I'm sad to say I haven't been around in blogland for a while :-(
Being mostly over The Poisoning I've been too busy being a human pin cushion and travelling to endless tests and meetings where strangers in suits talk about me, making decisions about my life.
I've grown ever more belligerent as every possible surface of skin has been pricked and scraped with needles to see if I yelp any louder than I did a year ago when they did the same thing. I used to think it was more scientific than that but now I'm not so sure...
Combined with a sick Mac which had to be sent to computer hospital I've done no writing at all.
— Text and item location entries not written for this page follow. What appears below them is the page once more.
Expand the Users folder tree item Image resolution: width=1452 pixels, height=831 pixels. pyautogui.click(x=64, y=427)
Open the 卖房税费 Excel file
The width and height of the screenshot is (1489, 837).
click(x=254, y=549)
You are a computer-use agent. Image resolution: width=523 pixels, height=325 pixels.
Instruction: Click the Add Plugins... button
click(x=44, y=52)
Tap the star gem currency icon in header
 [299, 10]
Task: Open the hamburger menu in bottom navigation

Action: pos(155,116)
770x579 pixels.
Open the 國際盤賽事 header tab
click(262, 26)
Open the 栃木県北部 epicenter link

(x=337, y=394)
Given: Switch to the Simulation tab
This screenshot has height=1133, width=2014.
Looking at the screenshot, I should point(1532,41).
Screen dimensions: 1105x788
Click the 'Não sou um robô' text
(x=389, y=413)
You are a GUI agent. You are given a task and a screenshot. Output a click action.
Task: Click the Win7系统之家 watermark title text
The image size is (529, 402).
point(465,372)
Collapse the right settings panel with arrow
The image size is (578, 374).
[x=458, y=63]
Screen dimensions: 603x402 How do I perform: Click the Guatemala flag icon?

Ideas have been buzzing around my head but my frustration is growing about not being able to sustain effort and concentration for long enough to make any real progress on anything.
The only relief in the past week has come from collapsing into bed and listening to Jilly Cooper's 'Riders' on audiobook. After hearing discussion about Rupert Campbell-Black as a great fictional alpha hero I was curious. I have to say I've been utterly drawn into the story, captivated even. Although I could never love an adulterous hero who is cruel to animals (so he won't be making it onto my fave heroes list).
You know I can't remember the last time a book made me cry.Yet Riders has made me cry twice already - once when RCB beat up a horse and the second time when a horse rescued from cruelty died. Clutching one of my rescue dogs (who has been badly abused) and stroking him, with tears streaming down my face I had to tell myself 'it's only a book, it's not real', trying desperately to pull myself out of the world Jilly Cooper had so masterfully immersed me in.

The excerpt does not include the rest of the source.